◆ **Work instruction**
Every record below should be retyped exactly, and no picture should appear in the copy.

Screenshot grounding data
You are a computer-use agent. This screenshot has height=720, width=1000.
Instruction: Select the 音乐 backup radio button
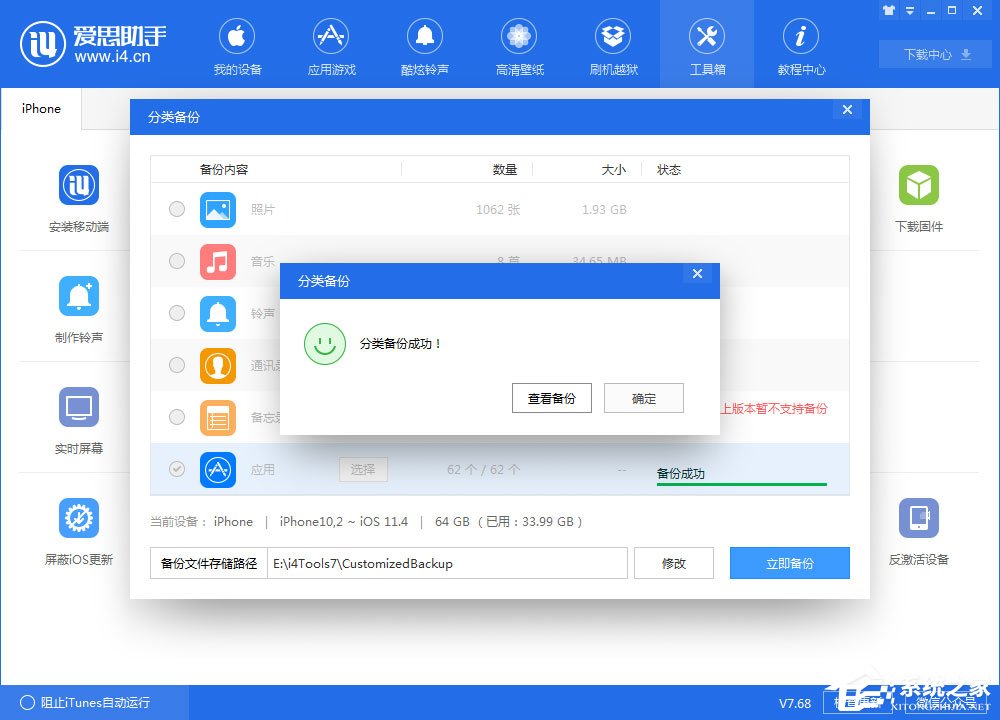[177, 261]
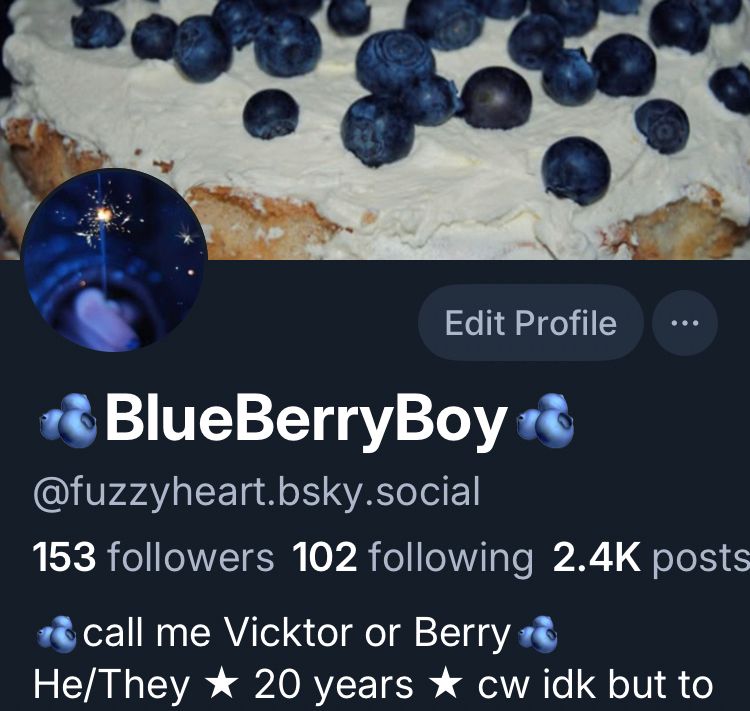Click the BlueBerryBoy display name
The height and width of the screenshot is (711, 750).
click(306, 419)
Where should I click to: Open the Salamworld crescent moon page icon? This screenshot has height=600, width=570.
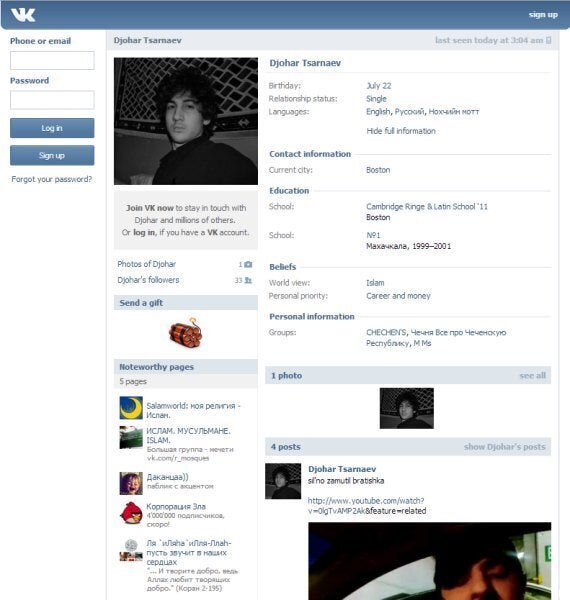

◆ **Answer for the task**
You are a computer-use agent. This screenshot has height=720, width=1000.
Instruction: Select the 音乐 backup radio button
[177, 261]
Click the BlueBerryBoy display name
The height and width of the screenshot is (711, 750).
click(306, 419)
Where should I click to: Open the Salamworld crescent moon page icon? This screenshot has height=600, width=570.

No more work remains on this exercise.